EXERCISE REQUIREMENTS: Scan the records for "Given". Show the matching lines.

++++ DATA TO PROCESS ++++

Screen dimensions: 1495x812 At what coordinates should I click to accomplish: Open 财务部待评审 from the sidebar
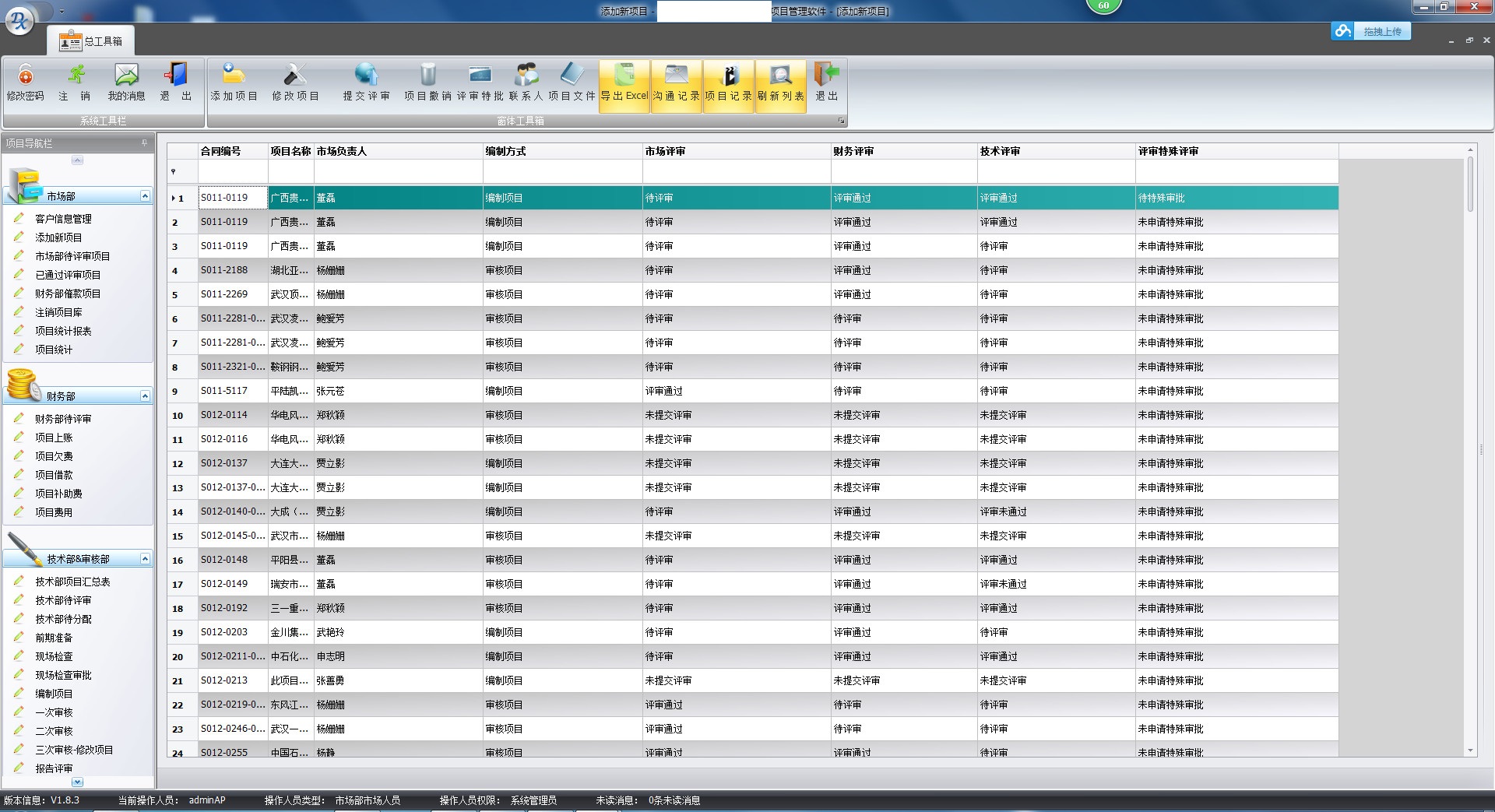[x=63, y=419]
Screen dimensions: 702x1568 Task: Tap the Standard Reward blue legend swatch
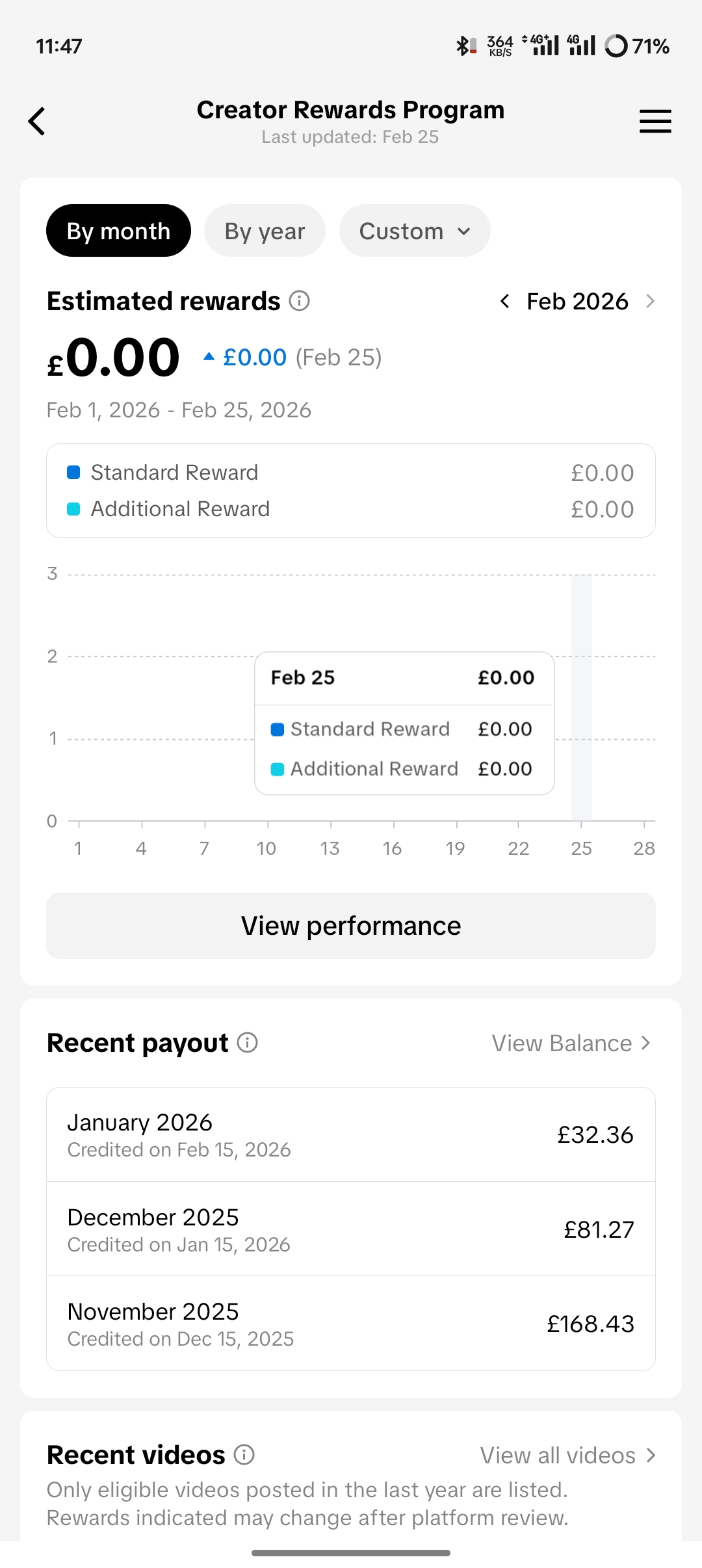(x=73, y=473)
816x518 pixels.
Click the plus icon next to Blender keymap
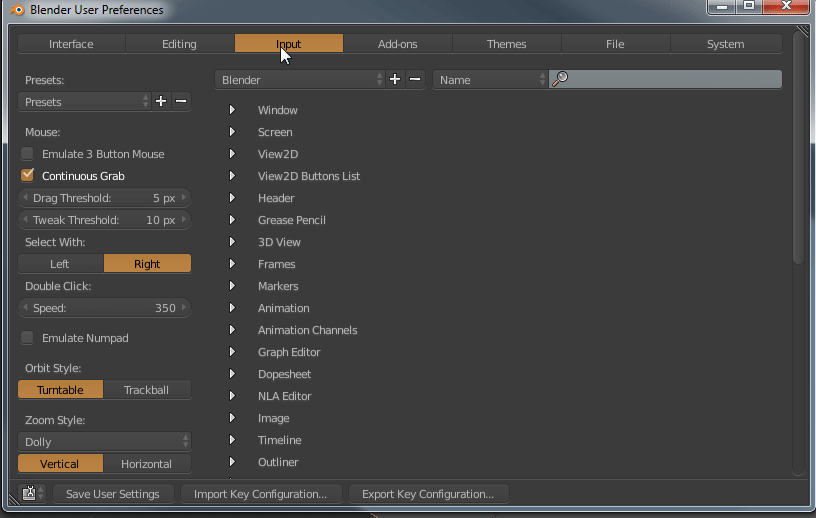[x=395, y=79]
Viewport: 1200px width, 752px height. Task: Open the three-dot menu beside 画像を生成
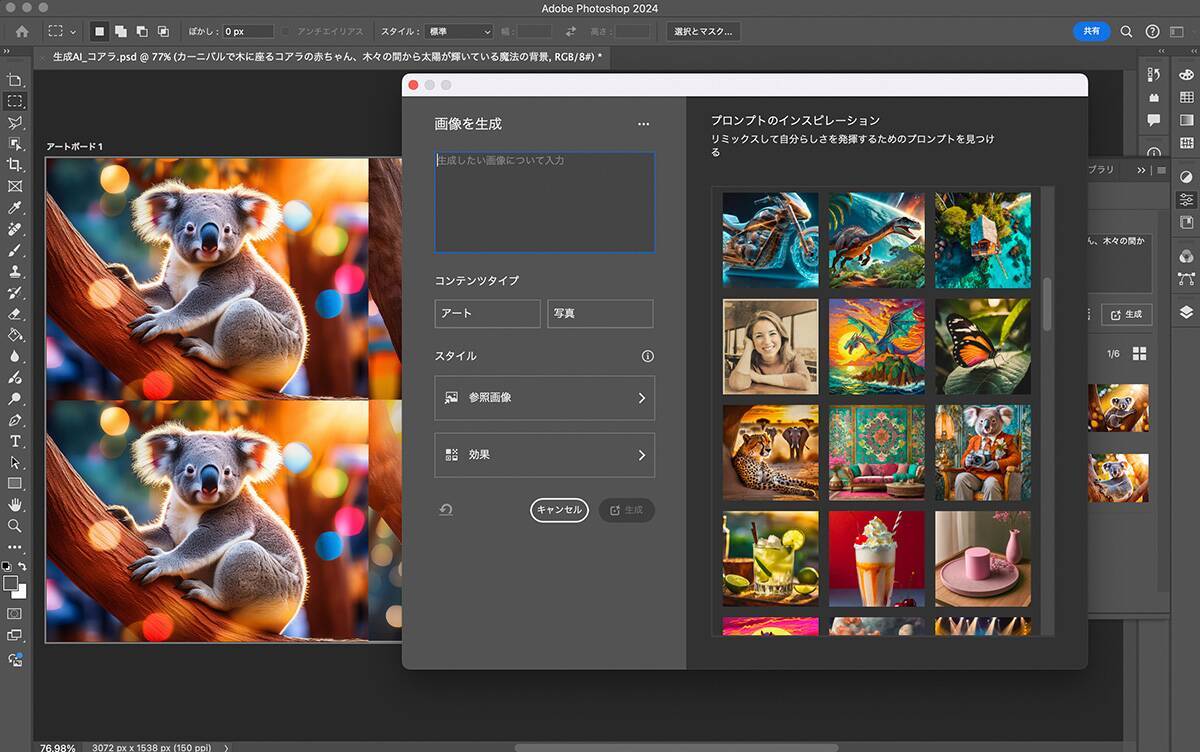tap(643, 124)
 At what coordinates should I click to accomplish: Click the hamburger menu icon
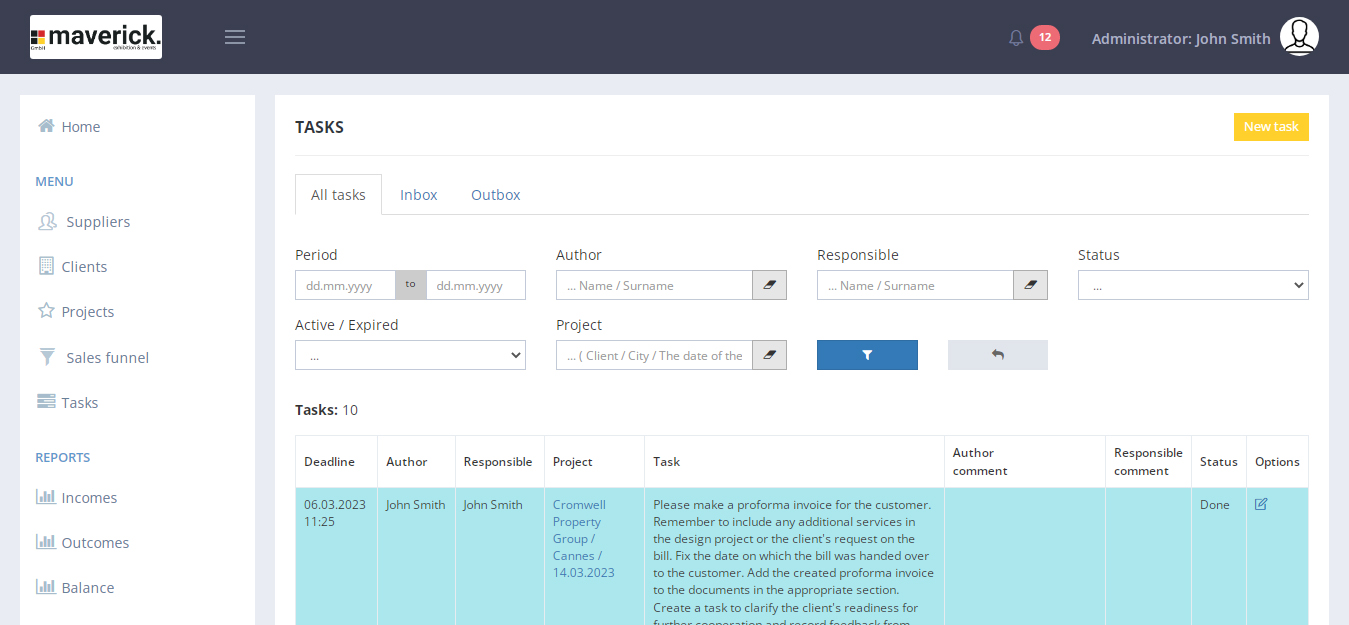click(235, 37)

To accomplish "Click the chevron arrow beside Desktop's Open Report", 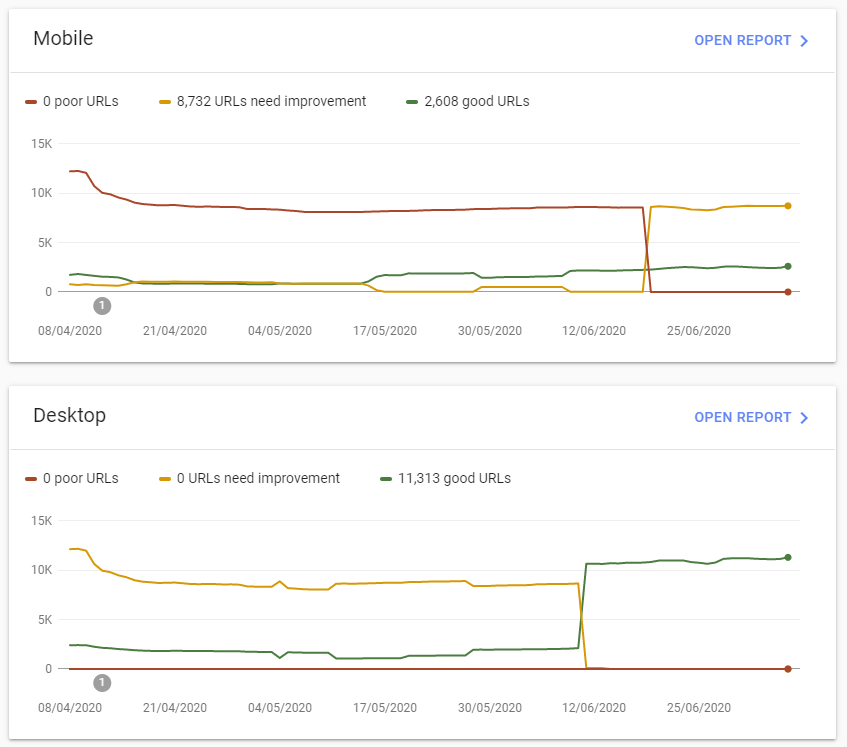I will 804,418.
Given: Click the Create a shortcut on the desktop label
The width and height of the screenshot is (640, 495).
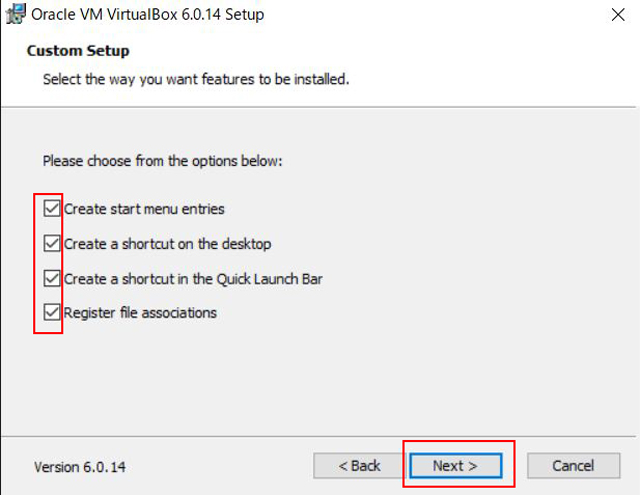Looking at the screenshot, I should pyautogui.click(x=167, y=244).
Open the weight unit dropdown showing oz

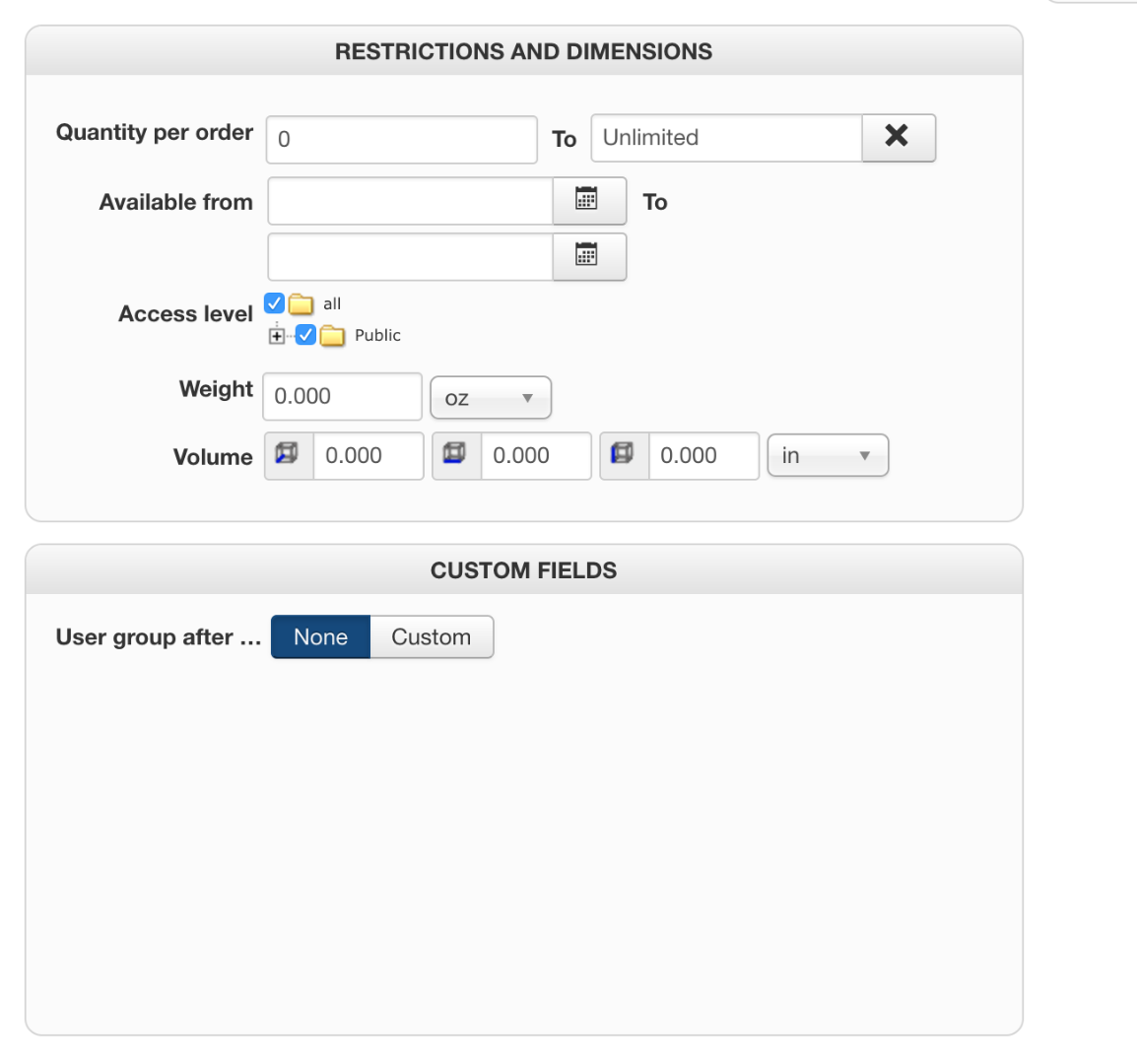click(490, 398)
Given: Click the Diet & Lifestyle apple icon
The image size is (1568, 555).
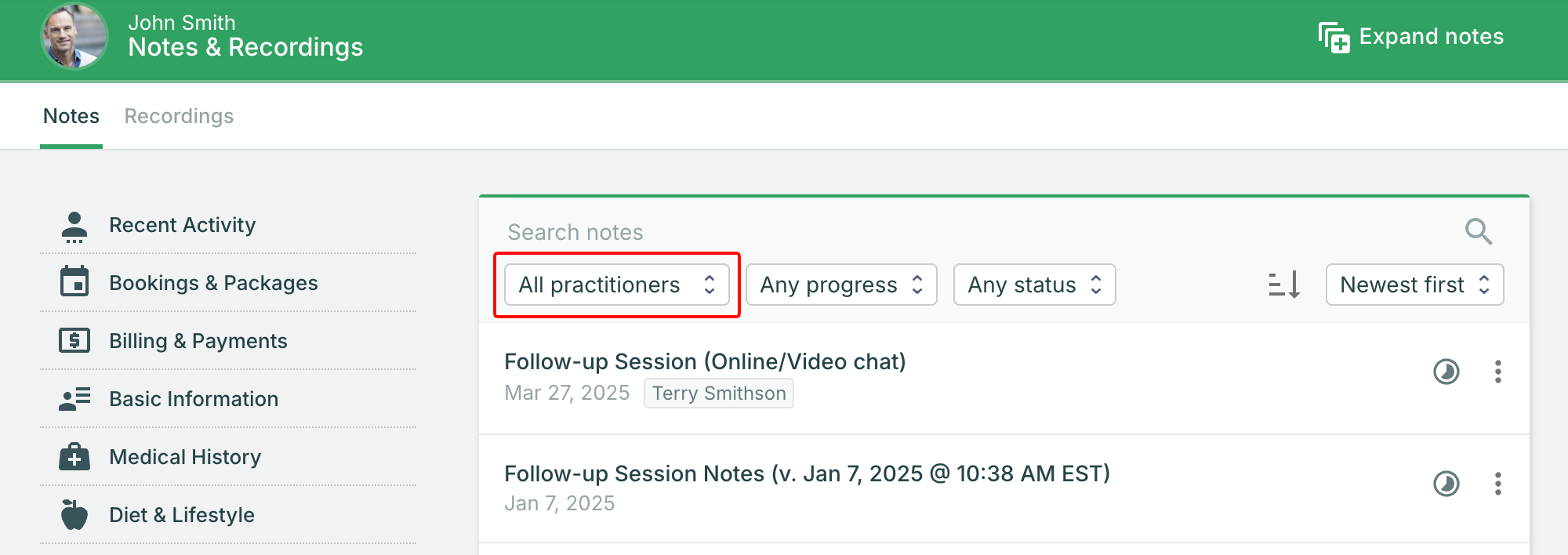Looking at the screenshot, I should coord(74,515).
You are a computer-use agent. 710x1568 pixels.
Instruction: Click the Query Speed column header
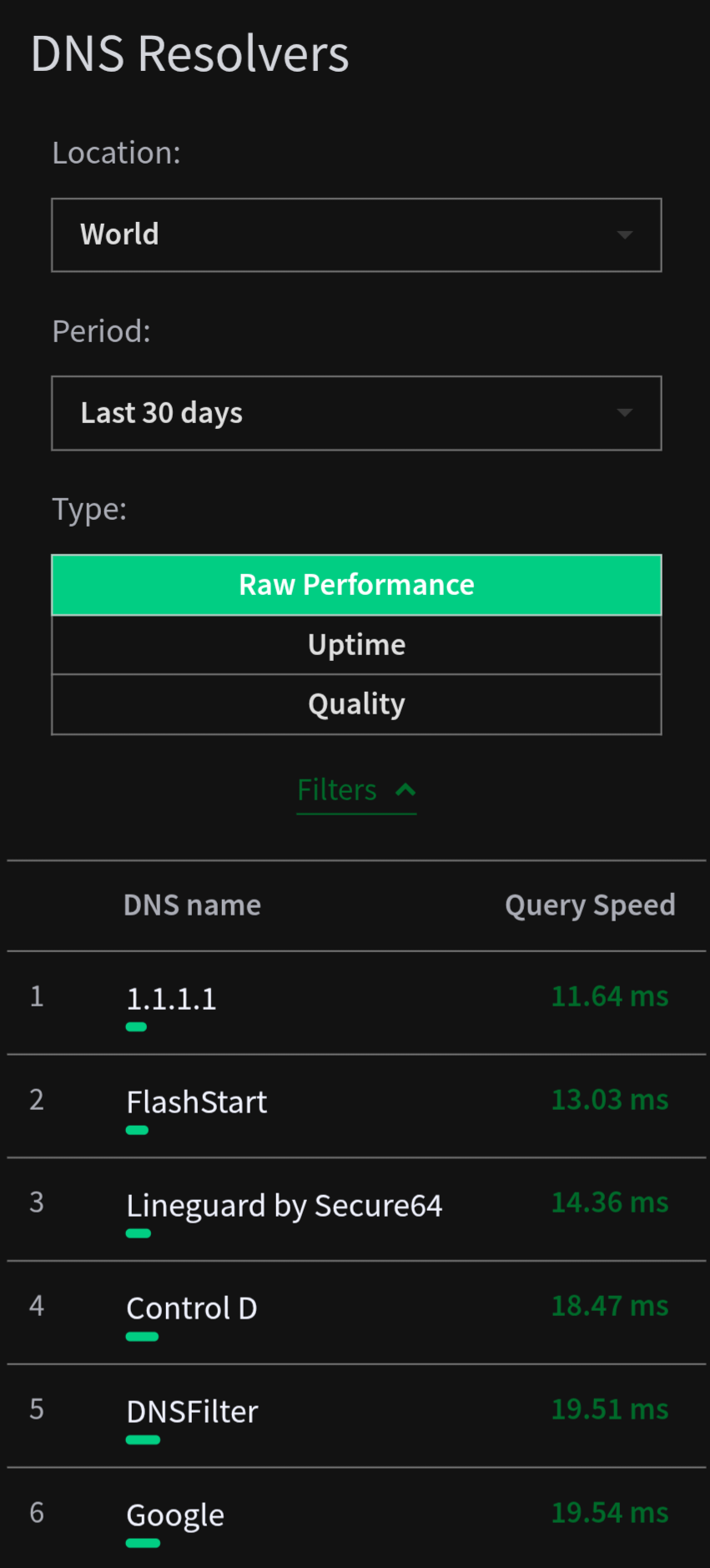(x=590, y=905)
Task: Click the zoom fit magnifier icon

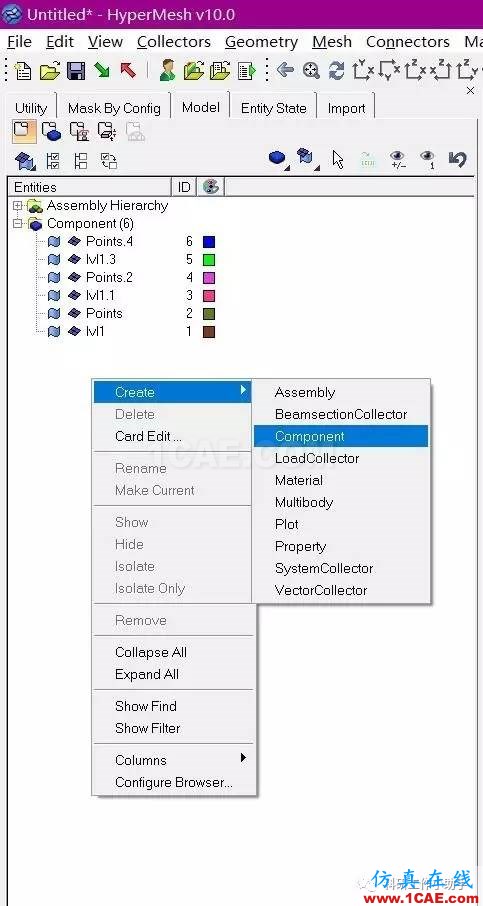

++++

TASK RESPONSE:
Given: Click the Create a shortcut on the desktop label
Given: Click the Diet & Lifestyle apple icon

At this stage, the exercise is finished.